For what remains of PHE, the immediate challenge is one of staff morale. It’s thousands of staff, who have worked every bit as tirelessly as colleagues in the NHS, will have found out that their futures are up in the air via a news article behind a paywall. To add insult to injury, the government doesn’t have a clear answer to the most basic of questions, ‘What happens to us?’. It is fortunate that its incoming interim Chief Executive, Michael Brodie, knows and understands the organisation well, having been its Finance Director until relatively recently. He and his senior leadership team will need to work hard to stem the inevitable temptation for hugely experienced, skilled and critical staff to flee the organisation. They will need answers from the government, and quickly, about what the short-term future holds, the answer to that must be stability at least until we get into the late Spring of next year. PHE provides data, analysis, evidence, advice, surveillance and support to local, regional and central government, the NHS and others, that must be protected as much as possible.

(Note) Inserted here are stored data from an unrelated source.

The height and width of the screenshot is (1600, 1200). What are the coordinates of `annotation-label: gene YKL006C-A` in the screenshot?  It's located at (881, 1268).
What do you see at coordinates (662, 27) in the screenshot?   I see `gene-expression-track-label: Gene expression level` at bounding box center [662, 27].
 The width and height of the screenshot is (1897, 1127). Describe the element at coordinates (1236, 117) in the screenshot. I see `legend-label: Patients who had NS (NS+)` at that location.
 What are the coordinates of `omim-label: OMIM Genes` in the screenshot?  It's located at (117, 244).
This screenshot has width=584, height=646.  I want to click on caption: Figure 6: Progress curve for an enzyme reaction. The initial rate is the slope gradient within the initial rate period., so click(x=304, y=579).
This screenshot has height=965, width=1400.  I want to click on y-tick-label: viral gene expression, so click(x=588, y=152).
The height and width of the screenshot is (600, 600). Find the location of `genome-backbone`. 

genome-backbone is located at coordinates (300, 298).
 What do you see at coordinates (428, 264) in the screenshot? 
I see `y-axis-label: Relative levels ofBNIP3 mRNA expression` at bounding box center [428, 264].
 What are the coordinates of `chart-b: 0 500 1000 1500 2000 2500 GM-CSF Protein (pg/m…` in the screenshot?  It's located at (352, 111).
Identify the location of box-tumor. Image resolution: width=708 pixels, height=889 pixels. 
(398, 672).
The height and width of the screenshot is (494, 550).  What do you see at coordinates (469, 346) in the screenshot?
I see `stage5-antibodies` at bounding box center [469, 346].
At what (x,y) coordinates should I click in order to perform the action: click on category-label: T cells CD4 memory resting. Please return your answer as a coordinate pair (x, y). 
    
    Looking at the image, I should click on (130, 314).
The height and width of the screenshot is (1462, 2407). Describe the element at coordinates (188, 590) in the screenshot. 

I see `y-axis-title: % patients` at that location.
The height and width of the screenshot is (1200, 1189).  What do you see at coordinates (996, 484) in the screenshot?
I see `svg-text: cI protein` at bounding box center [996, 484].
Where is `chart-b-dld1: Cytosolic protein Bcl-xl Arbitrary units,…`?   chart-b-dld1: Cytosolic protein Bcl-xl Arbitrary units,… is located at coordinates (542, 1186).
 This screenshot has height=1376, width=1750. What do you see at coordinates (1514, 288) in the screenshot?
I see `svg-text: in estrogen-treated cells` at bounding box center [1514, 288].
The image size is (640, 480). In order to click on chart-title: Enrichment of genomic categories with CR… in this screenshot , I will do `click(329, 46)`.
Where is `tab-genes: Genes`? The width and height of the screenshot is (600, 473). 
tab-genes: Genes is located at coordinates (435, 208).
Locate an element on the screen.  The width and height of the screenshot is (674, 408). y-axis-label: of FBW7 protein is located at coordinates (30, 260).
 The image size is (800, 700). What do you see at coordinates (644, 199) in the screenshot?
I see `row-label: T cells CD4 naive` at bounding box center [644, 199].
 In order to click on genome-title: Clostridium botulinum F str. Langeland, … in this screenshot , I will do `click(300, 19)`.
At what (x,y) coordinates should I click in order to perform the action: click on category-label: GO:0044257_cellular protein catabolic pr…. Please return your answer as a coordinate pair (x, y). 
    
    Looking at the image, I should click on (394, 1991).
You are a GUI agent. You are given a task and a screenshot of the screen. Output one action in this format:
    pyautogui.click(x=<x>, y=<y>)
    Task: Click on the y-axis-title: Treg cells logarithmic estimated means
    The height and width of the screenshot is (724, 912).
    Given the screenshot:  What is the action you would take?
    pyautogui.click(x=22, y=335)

And what of the local? Directors of Public Health, those in the NHS and those working in other organisations involved in local delivery systems now have the complexity of responding to both PHE and the new NIHP as it sets up. As the President of the Association of Directors of Public Health has said collaboration needs to be ‘hard-wired’ into the new system as it is conceived.

For the government, the strategic question will be what it wants from a public health system. I am sure some will be advising government that all it needs is the NIHP. Any sensible government looking at the evidence would see that the public’s health is determined and influenced by all government policy decisions, not just those with a health label. The opportunity in this chaos is therefore to re-invigorate what is left of PHE and ensure its expertise is genuinely used by and influences government policy as a whole. Who knows, this may have been exactly what the Secretary of State was alluding to in his speech when he said:

Levelling up health inequalities and preventing ill health is a vital and a broad agenda. It must be embedded right across government, across the NHS, in primary care, pharmacies, and in the work of every local authority. So we will use this moment to consult widely on how we embed health improvement more deeply across the board, and I’ll be saying more on this over the coming weeks.

These are difficult questions, and the government having robust answers to them is critical, or the health of all of us will be at risk.

Giving what remains of PHE bigger and stronger teeth seems a pre-requisite for making headway on the above. Just how that is achieved – whether that means a change in form or remit, or clearer lines of responsibility and accountability (as we have argued for) – is less important than that it happens, and with minimum loss of the precious knowledge and expertise that remains.

These are difficult questions, and the government having robust answers to them is critical, or the health of all of us will be at risk.